While it’s too early to truly quantify the effect that treating patients under combat-like conditions will have on doctors in the coming months or years, preliminary research out of China highlights the mental health risk that American health care workers potentially face.
But Why do the doctors have to go through this?
“Health care workers are not starting with a baseline of zero. They had super elevated depression, suicide rates, and burnout prior to COVID,” explained Dr. Jessica Gold, an assistant professor of psychiatry at Washington University in St. Louis.
Depression, burnout, and suicide plague the medical profession. While there hasn’t been much recent research evaluating the incidence of physician suicide in the United States, studies from the 1990s found that the risk for suicide among male physicians was 40% higher than for men in the general population. For female physicians, that risk was 130% higher.
Newer research continues to indicate that suicide rates among physicians outpace rates in the general public.
Layered on top of an already stressful job is a public health emergency the likes of which our country hasn’t seen in a century, compounding doctors’ existing mental health risks.

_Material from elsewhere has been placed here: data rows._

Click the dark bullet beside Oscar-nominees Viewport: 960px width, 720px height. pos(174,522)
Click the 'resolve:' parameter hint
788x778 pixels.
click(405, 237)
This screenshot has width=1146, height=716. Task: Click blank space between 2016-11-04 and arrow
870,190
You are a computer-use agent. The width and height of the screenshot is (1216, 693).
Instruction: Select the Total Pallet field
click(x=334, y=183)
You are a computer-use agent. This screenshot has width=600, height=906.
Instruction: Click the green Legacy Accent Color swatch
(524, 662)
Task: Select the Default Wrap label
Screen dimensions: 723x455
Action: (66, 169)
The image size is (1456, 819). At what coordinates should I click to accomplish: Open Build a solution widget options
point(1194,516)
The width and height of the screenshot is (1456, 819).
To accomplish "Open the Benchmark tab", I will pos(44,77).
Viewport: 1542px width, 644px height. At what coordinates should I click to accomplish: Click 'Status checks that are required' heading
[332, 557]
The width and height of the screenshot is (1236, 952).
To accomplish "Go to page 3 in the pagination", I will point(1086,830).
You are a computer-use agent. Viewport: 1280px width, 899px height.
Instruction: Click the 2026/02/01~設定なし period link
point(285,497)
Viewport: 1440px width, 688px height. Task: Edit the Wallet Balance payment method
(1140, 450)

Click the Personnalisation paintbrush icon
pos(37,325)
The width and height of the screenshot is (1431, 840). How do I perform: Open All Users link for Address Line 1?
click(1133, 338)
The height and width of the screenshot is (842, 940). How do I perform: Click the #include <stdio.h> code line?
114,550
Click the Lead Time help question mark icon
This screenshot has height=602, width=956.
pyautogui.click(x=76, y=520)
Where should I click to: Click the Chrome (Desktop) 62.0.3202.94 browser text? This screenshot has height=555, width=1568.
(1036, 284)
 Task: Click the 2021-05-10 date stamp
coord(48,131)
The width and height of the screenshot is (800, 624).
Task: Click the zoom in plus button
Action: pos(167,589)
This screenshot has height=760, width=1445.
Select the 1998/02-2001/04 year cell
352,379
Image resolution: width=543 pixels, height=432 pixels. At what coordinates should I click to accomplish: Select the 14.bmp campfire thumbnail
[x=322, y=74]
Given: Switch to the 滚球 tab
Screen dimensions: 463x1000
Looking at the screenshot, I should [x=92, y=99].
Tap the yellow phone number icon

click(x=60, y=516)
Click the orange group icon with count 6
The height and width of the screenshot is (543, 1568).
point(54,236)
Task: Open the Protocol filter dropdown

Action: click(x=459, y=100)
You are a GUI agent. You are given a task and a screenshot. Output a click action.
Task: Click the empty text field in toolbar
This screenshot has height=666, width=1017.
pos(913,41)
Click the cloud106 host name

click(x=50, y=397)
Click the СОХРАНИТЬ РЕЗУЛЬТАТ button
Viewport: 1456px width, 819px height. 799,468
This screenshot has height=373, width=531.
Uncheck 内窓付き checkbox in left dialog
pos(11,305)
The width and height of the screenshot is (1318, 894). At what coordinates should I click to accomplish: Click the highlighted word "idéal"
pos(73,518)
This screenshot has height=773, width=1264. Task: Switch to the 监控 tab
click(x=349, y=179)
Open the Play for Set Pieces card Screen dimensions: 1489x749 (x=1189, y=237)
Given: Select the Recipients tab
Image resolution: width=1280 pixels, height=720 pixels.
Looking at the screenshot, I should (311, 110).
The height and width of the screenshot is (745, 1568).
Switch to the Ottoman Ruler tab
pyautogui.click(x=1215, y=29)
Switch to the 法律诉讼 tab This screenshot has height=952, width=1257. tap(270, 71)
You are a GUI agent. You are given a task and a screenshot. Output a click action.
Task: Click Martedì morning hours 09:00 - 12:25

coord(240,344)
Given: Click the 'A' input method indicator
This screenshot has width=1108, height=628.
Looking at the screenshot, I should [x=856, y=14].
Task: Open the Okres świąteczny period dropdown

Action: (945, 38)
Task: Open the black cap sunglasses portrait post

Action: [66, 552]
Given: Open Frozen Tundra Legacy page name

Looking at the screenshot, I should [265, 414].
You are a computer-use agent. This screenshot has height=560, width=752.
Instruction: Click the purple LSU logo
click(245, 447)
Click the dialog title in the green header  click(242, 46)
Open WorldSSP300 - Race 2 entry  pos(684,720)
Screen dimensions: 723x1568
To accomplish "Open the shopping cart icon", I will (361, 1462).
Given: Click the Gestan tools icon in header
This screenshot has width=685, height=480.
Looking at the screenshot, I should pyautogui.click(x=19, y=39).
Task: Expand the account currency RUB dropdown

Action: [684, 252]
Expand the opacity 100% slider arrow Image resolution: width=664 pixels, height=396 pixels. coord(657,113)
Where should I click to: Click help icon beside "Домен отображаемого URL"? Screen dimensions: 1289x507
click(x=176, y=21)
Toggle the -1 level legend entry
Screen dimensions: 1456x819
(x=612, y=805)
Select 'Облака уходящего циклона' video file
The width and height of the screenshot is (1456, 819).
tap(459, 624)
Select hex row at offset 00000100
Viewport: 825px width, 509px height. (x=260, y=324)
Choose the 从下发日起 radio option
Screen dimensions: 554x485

The list of stressors for health care workers during COVID-19 is overwhelming even to read. They worried about not having enough PPE to protect themselves from the virus. They agonized over the prospect of running out of ventilators and having to withhold care from the dying. Many practiced outside of their field. They took on grueling shifts, with no sense of when the outbreak would crest. Burnout was brutal, they said. Colleagues fell ill and some died — 63,000 and nearly 300 respectively according to the CDC. After finishing their COVID-19 duty, some were redeployed. They slept in hotels, isolated, to protect their families, or went home each night, and worried about putting their families at risk. Those far away from the front lines said they felt guilty and inadequate for not being there.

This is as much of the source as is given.